GIVEN TASK
Will you copy every line of the entries below word for word, leaving the pictures out of your answer?

* * * * * * * * *

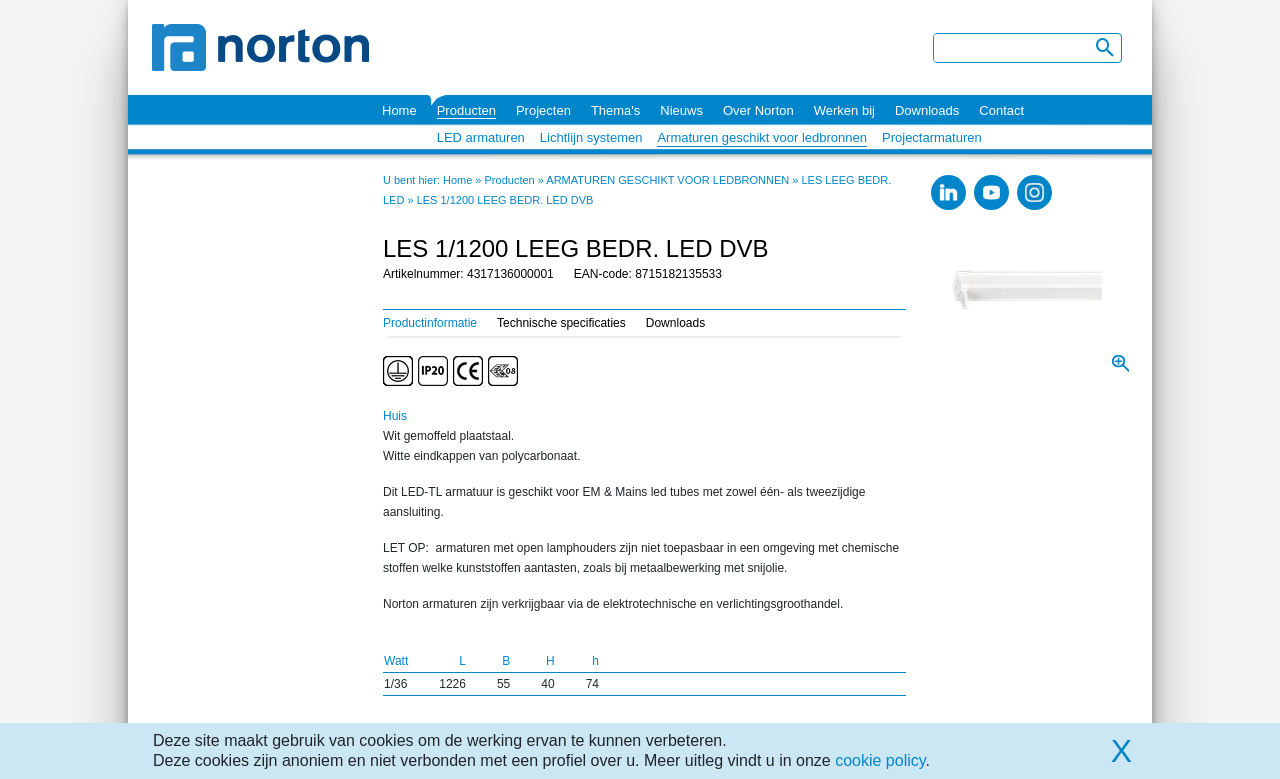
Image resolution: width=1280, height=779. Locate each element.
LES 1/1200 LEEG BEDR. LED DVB (505, 200)
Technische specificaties (561, 323)
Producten (466, 110)
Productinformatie (430, 323)
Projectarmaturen (932, 137)
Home (399, 110)
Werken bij (844, 110)
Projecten (543, 110)
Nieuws (681, 110)
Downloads (927, 110)
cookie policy (880, 760)
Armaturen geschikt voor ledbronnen (762, 137)
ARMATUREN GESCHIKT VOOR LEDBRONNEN (667, 180)
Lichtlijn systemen (591, 137)
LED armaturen (481, 137)
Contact (1001, 110)
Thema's (615, 110)
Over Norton (758, 110)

* * * * * * * * *

EXERCISE SOLUTION
Image resolution: width=1280, height=779. Locate each element.
LES 1/1200 LEEG BEDR. LED DVB (505, 200)
Technische specificaties (561, 323)
Producten (466, 110)
Productinformatie (430, 323)
Projectarmaturen (932, 137)
Home (399, 110)
Werken bij (844, 110)
Projecten (543, 110)
Nieuws (681, 110)
Downloads (927, 110)
cookie policy (880, 760)
Armaturen geschikt voor ledbronnen (762, 137)
ARMATUREN GESCHIKT VOOR LEDBRONNEN (667, 180)
Lichtlijn systemen (591, 137)
LED armaturen (481, 137)
Contact (1001, 110)
Thema's (615, 110)
Over Norton (758, 110)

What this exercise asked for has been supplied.